To treat babies or small children with garlic, rub raw crushed garlic into their feet.

Immune Modulator

New scientific data shows that garlic can be a potent immune-regulator. Researcher used mice implanted with transitional carcinoma (cancer) and introduced garlic extract both systemically (into the whole body) and into the actual tumors. They found that the tumors were reused and/or eliminated and that the degree of beneficial effect corresponded with the dosage level and length of garlic treatment.

In humans, garlic has been shown to enhance the activity of natural killer (NK) cells. These are cells that act as part of the immune defense system and can destroy some types of tumor cells.

Detoxification and Antioxidant Activities

Garlic contains significant amounts of vitamins A, C, B1, iron, copper, zinc, calcium and sulphur. It is a rich source of organically-bound selenium and germanium. Nutritionally, selenium is known to aid in detoxifying heavy metals and this may explain why garlic has been shown to be effective in countering lead, mercury, cadmium and arsenic poisoning.

There is a growing awareness of the damaging contribution that free radicals make to many degenerative conditions including cancer and ageing (see anti-oxidants). Garlic has been shown to have a free-radical scavenging activity, probably because of the oxidation potential of many of the free sulphur compounds in garlic and also from the selenium, zinc and glutathione found in garlic and known to enhance the concentration of certain antioxidant enzymes super oxide dismutase and gluta-thione peroxidase.

Garlic's antibacterial and antifungal activities come from allicin and ajoene respectively. Allicin is also responsible for the characteristic odor of garlic.

Raw Garlic versus Garlic Supplements

The very best form of garlic is raw and crushed, preferably certified organic. Be cautious about buying regular commercial garlic since some may be irradiated. When raw garlic is crushed it starts a chemical process which creates allicin and ajoene.

Crush raw garlic with the blade of a broad knife, or put it through a garlic press.

There are a variety of garlic supplements currently available from health food shops and chemists. Most of them are 'garlic pearls' which contain various amounts of garlic oil. There are also garlic tablets that contain dried powered garlic. Commercial garlic oil contains little allicin and ajoene, due to the heat extraction process: thus a great deal of the antimicrobial function is lost.

Homemade Garlic Oil

You can easily make your own garlic oil by crushing up and mincing enough garlic cloves to fill 1/4 cup. Put 1 cup of extra virgin olive oil or coconut oil in a jar with a tight fitting lid. Add the 1/4 cup of minced garlic. Keep at room temperature for 14 days, preferably in direct sunlight, and shake it once every day.

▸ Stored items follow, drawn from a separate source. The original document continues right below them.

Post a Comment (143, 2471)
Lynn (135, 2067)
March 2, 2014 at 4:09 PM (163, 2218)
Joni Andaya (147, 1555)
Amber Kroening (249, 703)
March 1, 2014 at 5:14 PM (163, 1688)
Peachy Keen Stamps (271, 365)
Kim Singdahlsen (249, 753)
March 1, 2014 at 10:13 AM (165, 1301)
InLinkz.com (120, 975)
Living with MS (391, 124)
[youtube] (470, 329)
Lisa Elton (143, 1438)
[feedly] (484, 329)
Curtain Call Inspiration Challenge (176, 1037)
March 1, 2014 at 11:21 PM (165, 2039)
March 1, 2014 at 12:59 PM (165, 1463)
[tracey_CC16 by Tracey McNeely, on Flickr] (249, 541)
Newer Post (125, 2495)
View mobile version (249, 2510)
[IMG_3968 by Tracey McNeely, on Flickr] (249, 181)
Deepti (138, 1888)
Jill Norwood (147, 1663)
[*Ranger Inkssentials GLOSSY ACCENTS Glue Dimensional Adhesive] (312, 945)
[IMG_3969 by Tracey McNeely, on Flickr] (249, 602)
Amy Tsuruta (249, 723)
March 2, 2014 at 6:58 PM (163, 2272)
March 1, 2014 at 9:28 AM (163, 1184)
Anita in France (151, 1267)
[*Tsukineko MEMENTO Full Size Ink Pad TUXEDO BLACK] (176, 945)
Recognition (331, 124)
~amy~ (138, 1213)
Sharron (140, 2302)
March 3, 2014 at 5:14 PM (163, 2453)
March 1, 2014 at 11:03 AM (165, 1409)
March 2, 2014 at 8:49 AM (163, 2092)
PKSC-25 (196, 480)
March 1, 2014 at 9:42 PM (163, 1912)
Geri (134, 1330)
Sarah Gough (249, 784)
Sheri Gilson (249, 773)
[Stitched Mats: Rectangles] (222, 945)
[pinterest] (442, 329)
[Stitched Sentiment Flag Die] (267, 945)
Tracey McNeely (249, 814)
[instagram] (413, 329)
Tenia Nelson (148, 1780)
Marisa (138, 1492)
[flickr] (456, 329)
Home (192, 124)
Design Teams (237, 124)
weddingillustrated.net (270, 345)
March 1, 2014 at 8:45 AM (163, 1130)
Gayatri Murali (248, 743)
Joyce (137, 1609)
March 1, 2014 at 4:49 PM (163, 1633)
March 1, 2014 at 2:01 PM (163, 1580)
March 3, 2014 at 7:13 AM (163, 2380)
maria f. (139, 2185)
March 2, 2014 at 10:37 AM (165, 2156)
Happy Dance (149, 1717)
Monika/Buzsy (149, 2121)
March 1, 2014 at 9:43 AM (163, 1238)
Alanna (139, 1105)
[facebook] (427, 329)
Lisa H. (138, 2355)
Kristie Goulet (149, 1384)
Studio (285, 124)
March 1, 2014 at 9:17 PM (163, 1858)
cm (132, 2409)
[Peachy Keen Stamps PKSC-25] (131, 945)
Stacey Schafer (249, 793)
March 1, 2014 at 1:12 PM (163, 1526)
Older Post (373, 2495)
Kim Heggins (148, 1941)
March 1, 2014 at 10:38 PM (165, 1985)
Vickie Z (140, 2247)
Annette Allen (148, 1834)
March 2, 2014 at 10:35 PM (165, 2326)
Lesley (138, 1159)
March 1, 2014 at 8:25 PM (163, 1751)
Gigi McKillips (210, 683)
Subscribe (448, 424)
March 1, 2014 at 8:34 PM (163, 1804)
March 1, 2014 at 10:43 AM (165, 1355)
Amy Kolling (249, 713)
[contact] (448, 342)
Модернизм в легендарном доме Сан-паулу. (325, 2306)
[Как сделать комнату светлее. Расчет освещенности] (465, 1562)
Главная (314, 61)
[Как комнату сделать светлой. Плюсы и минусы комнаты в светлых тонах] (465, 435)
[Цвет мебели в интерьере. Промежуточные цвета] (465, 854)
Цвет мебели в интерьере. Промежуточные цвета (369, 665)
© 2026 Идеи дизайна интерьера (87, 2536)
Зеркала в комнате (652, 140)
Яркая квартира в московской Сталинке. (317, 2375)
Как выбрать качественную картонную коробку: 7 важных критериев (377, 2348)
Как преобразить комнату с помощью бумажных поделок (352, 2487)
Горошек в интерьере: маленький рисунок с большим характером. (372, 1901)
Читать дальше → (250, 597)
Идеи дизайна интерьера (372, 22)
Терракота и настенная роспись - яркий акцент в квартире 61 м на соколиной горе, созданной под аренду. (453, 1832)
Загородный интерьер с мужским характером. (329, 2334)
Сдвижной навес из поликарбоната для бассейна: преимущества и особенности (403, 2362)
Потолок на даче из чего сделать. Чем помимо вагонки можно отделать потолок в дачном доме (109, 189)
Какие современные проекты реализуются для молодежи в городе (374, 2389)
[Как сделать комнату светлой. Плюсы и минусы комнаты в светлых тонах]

Garlic powders and tablets offer greater reliability in ensuring that at least some of the antimicrobial substances are still present. However these products can be very variable and some are useless. The best powders are those where freshly chopped or pureed garlic is used and has not been heated or dried for long periods, thus preserving the antimicrobial components. Best of all are freeze-dried preparations like Kyolic.

Garlic Tea

Another very effective way to get the benefits of raw garlic is by drinking garlic tea:

  • Boil 4 cups of filtered water, and remove it from the heat.
  • Add 4-5 large crushed cloves of garlic.
  • Add the juice of one lemon, freshly squeezed.
  • Drink 4 cups throughout the course of a day. It is good hot or cold. It may be reheated, but do not bring it to a boil.